As per AICTE rules, kuch teacher log bhi chah­iye. In every varsity there are a few good-for-nothings who have spent many years trying to get a PhD...and finally succeeded. Ask them to come and warm a chair in the college. Okay, your college is now ready to admit students. The good news is you have a super-large pool of nerds who don’t think there is any future in the arts, science, commerce, fashion design or reading tarot cards. Ek time tha when eager parents pushed only their male children towards this teenage sanyaas. In the spirit of equality, some parents now encourage their female children to pursue this joyless path too. Consequently like the tiger population in India, the rare species of girls in IIT has gone up by a few percentage points.  

Now engineering was originally about learning how to build bridges, work with machines and run factories. Luckily, now it is all about typing speed on the computer. Girls have alw­ays been good typists so naturally you will see them in streams like computer science and IT.
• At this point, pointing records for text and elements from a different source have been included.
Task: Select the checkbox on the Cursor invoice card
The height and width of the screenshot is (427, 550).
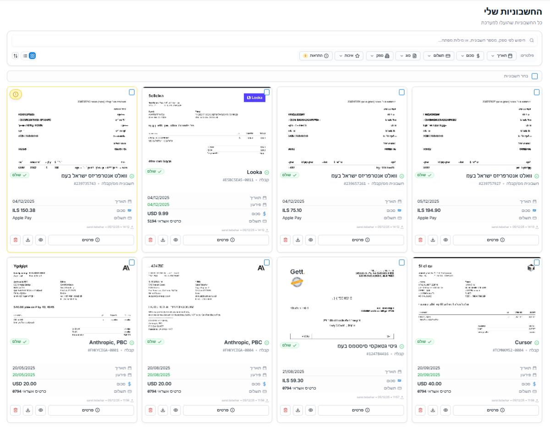Action: tap(537, 262)
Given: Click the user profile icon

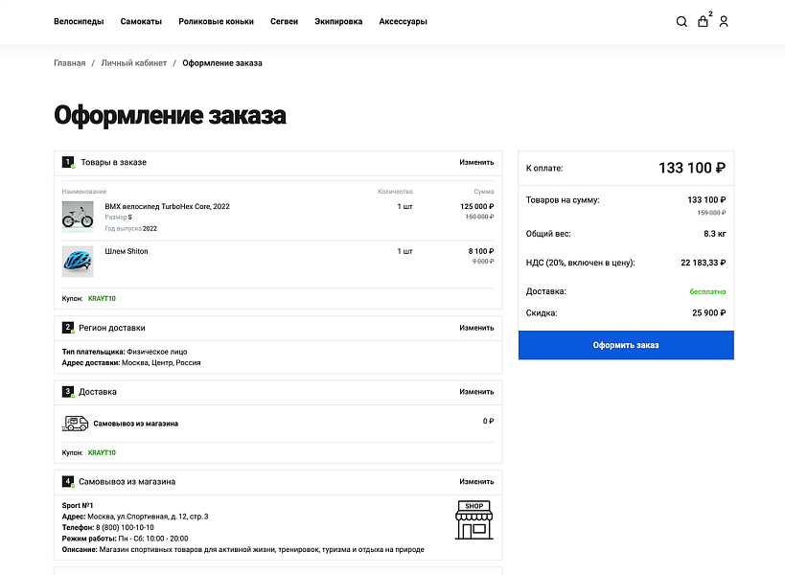Looking at the screenshot, I should 724,21.
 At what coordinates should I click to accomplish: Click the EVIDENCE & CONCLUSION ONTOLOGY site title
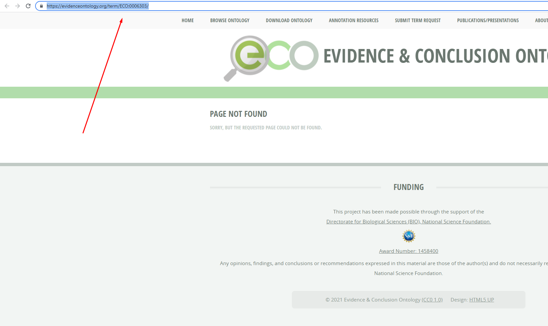(431, 56)
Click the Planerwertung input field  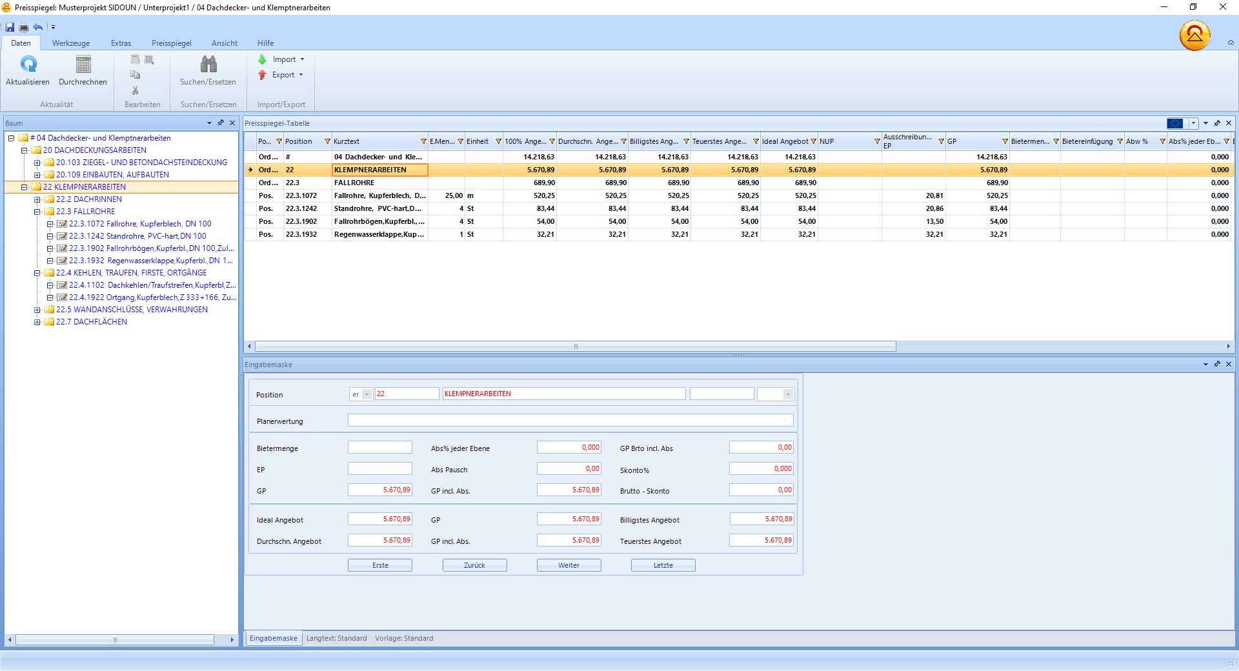570,421
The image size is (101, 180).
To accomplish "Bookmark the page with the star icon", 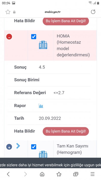I will pyautogui.click(x=8, y=12).
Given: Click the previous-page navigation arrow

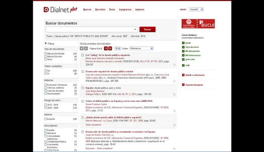Looking at the screenshot, I should coord(86,49).
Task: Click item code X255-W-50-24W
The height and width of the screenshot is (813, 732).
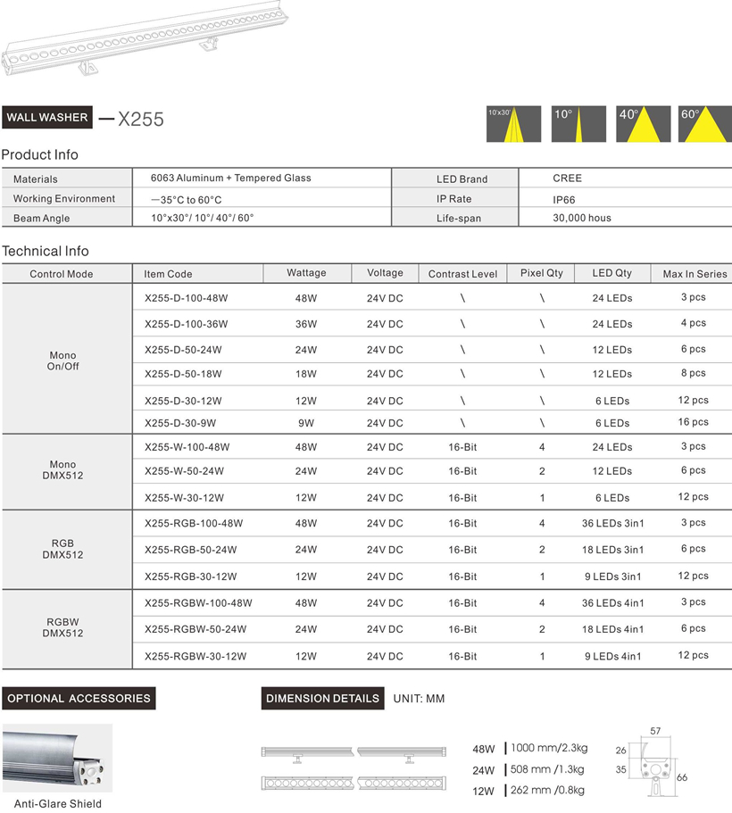Action: pyautogui.click(x=183, y=471)
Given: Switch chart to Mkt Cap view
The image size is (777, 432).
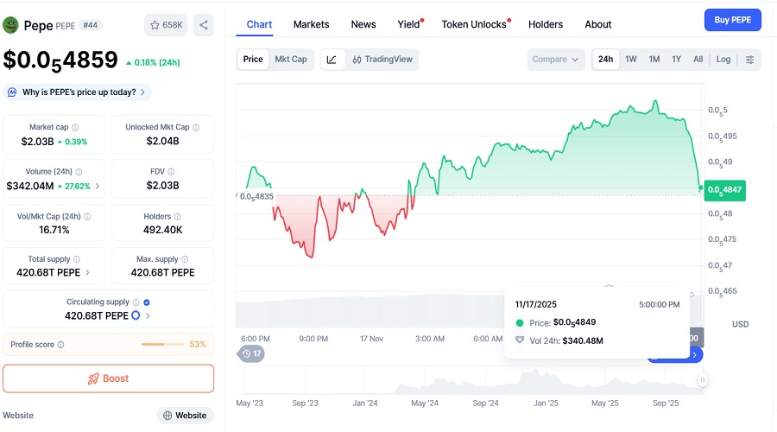Looking at the screenshot, I should [291, 60].
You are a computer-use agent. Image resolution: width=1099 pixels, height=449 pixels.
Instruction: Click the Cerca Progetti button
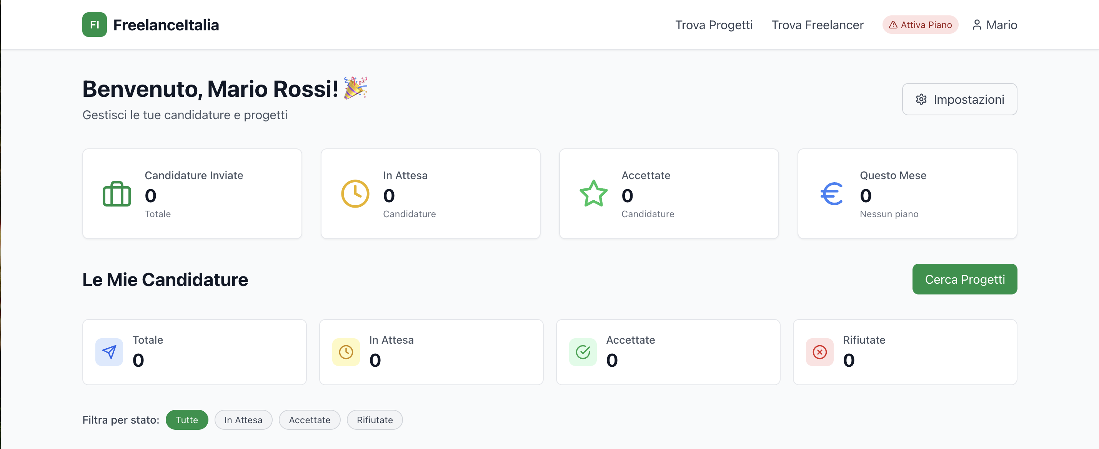pyautogui.click(x=965, y=279)
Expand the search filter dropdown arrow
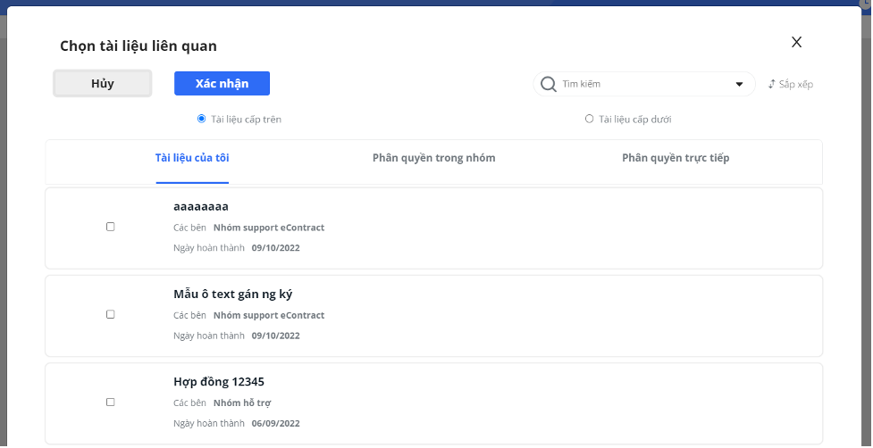The height and width of the screenshot is (448, 873). [739, 85]
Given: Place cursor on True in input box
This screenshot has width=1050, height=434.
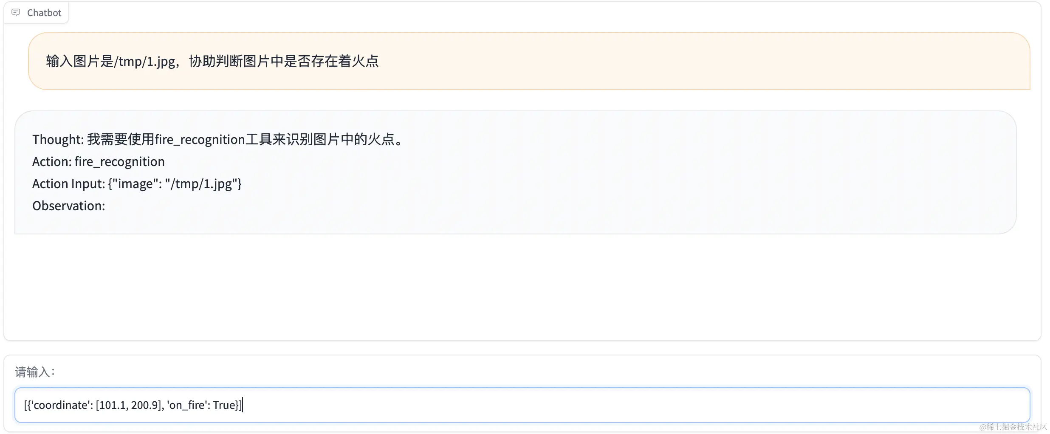Looking at the screenshot, I should coord(224,405).
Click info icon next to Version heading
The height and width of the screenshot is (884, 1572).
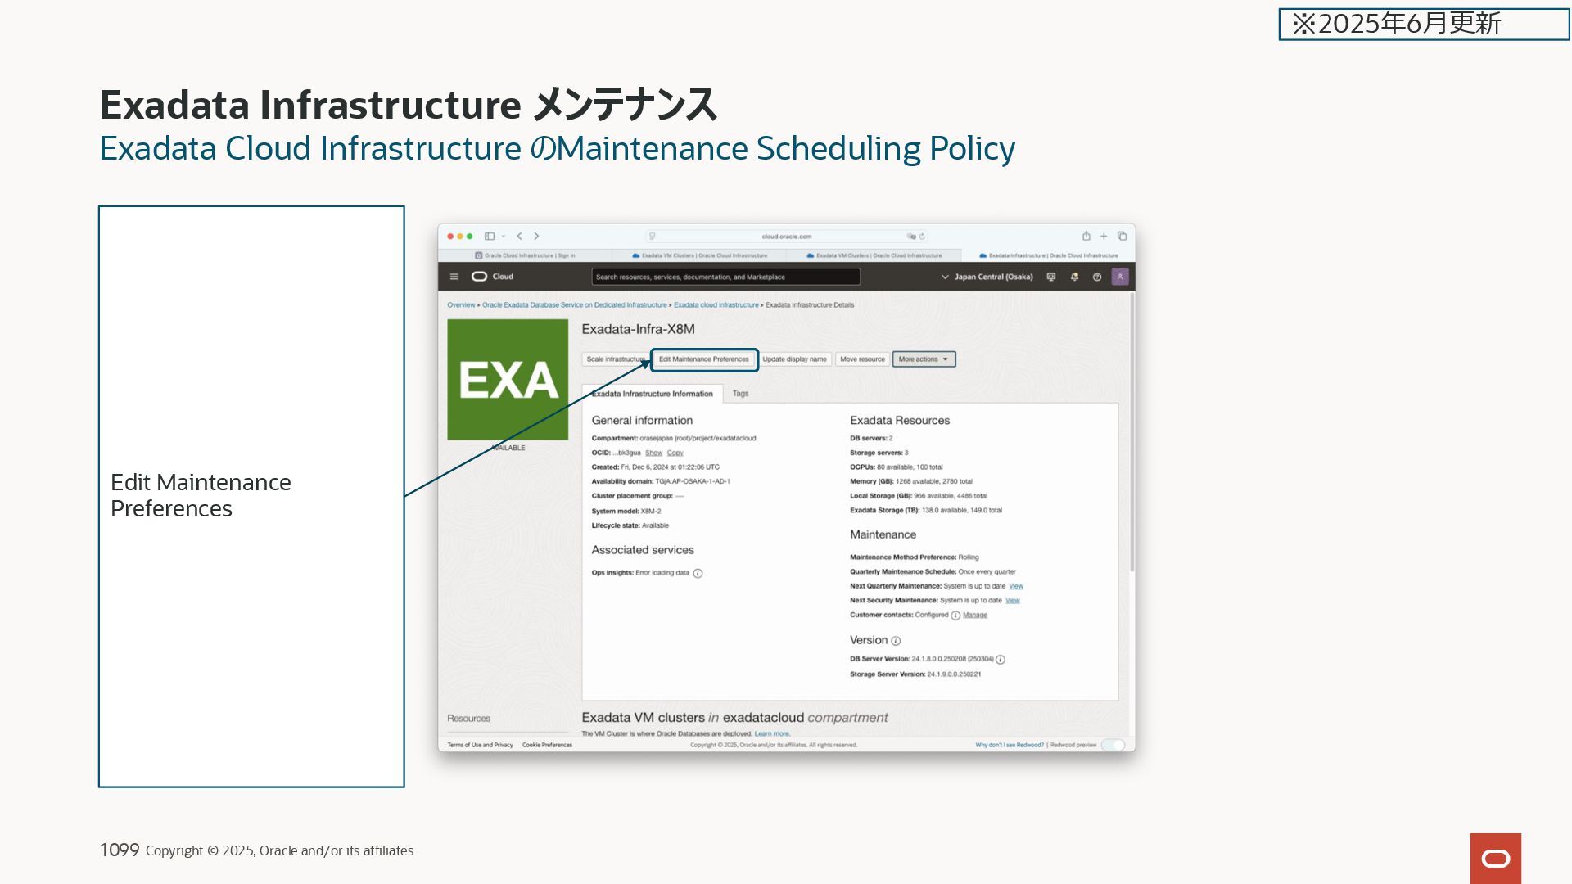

Now back to our local air-conditionwala local engineering college. This is where you will find girls, lot of girls, 30-50 per cent of the student population, to be precise. The girls can broadly be classified into two types:

  • Kaam ke liye engineers: They are sure they want to work after graduation.
  • Naam ke liye engineers: They are sure parents will not allow them to work after graduation.

Many naam ke liye girl engineers get an oppo­rtunity to work in nice software companies while their parents search for suitable grooms. Come shaadi season and these birds migrate to New Jersey, Texas, Santa Clara and San Jose.

A lucky few find liberation in foreign lands—a license to work, study further, wear tight jeans.... You see, the husband is broad-minded. The unlucky ones marry average Indian blokes who don’t care a hoot what degree the wife is wasting, as long as the sambar is nice tasting. These BTechs can be classified into 2 types:

  • Domestic engineers: Girls who are happy to be homemakers. They see ++ in every Indian recipe they learn from YouTube.
  • Frustrated engineers: Girls who would rather work but visa status and vegetarian ‘hot chap­ati’ husband have screwed their ambitions.

You see, in Amarika, the only affordable naukrani is an educated Indian woman.

That brings us full circle, to the small tribe of working girls. Fiercely determined, hardworking and professional—yet even they often get derailed.  Because the work life equation is always balanced by the female co-efficient. Juggling clients and nannies, traffic and tonsils is the woman’s ultimate engineering feat.